筛选培养：侵染后的叶片接种在番茄转基因培养基S2上，使伤口与培养基充分接触，在培养室中25±2℃，光照培养。培养20天左右，番茄叶片边缘会有白色愈伤组织长出，此时在体式荧光显微镜下进行观察，可以明显看出一部分愈伤有非常亮的绿光发出（这部分愈伤为抗性愈伤，要保留下），而一部分没有发光（这部分愈伤为非抗性愈伤，去除掉），通过这个步骤，将非抗性的愈伤去除，大大减小下一步工作量。保留下的抗性愈伤经过约40d左右的培养以后，可分化出抗性植株。此时再进行一次荧光检测，在体式荧光显微镜下进行观察抗性植株，整个抗性植株叶片和叶柄都发绿光的保留下来，发红光的去除掉。抗性植株生长60天需要再进行一次荧光检测。荧光检测中抗性苗的叶片，叶柄以及根都发亮绿光的可以确定为转基因植株。

如果需要获得果实进行果实的试验，可以继续培养，在瓶中番茄就能够开花结果。开花结果后为了进一步确定转基因的稳定性，可以在荧光显微镜下再次检测花和果实不同发育阶段的荧光。

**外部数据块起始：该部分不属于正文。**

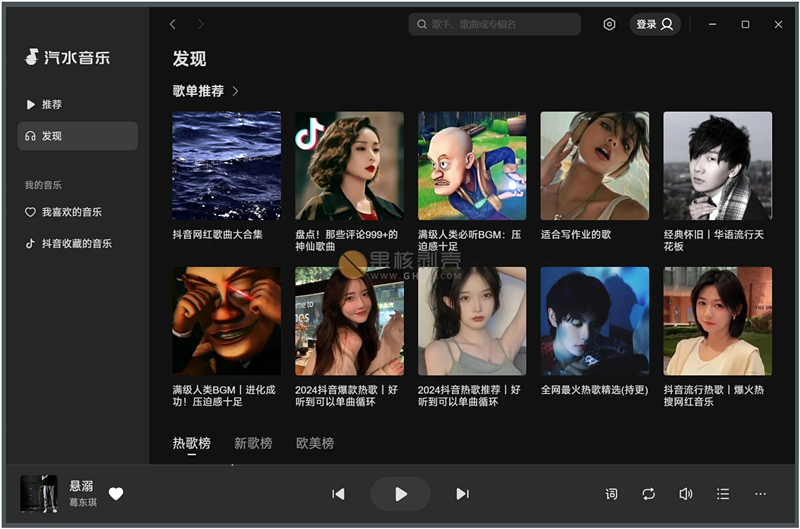Switch to the 新歌榜 tab
The image size is (800, 529).
point(253,443)
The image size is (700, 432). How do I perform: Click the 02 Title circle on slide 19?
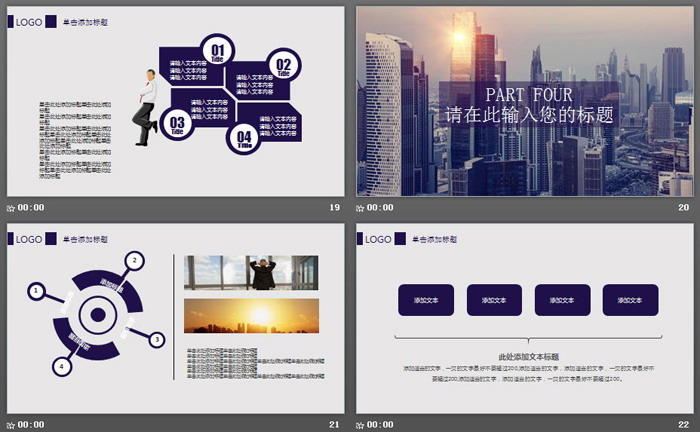pyautogui.click(x=283, y=64)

本实施例中的培养基采用的是实施例1中的培养基、菌株和植物表达载体。

本试验结果与常规的番茄转基因方法比较：

常规的番茄转基因方法如下：第一步将番茄种子在无菌条件下利用酒精和次氯酸钠消毒，然后用无菌水洗涤；第二步将处理好的番茄种子播种于预先配制的培养基上，于25℃左右、黑暗条件下培养一天；第三步，待种子萌发后转移至光下继续培养，直至子叶完全展开；第四步，将子叶在无菌条件下剪下，去除两端，保留中间大约长部分叶背向下接种于预先配制的分化培养基，于黑暗条件下预培养一天；第五步，将农杆菌活化至一定浓度，离心收集菌体，以等体积的液体培养基进行稀释,将预培养的子叶放入菌液中，震荡培养之后，将其在无菌滤纸上吸干菌液，转接至分化培养基上，于25℃左右、黑暗条件下共培养一天；第六步，用抗生素溶液对共培养的子叶进行洗涤，之后无菌水洗涤，于无菌滤纸上吸干，转移至预先配制的筛选培养基上，每隔30天左右继代一次，待长出有生长点的小苗后，转移至生根培养基上；第七步，将生根的小苗通过染色的方法进行转基因检测，确定为转基因小苗进行炼苗后，移栽至营养钵中，于温室内进行培养。

传统方法与本方法比较：

1、步骤：传统方法从转化开始共七步，步骤繁琐，操作容易污染，操作时间长；本方法只需三步可完成所有转基因过程，操作方法简单易行。

2、转化效率：传统方法的转基因效率通常不到10%，而本方法转基因效率可达到30%，大大提高转基因效率。

3、检测，传统方法在后期检测时需要将所有植株进行染色检测，而染色检测的家养像驴比较高，并不能够保证所有染色的都是转基因植株，因此检测还需要提取DNA、RNA后用分子手段检测，该方法工作量极大。而本方法只需要在显微镜下观察颜色即可，不需要耗费太大人力物力就能够完成。

上述仅为本发明优选的实施例，并不限制于本发明。对于所属领域的技术人员来说，在上述说明的基础上还可以做出其他不同形式的变化或变动。这里无需也无法对所有的实施例来举例说明。而由此方案所引伸出的显而易见的变化或变动仍处于本发明的保护范围之内。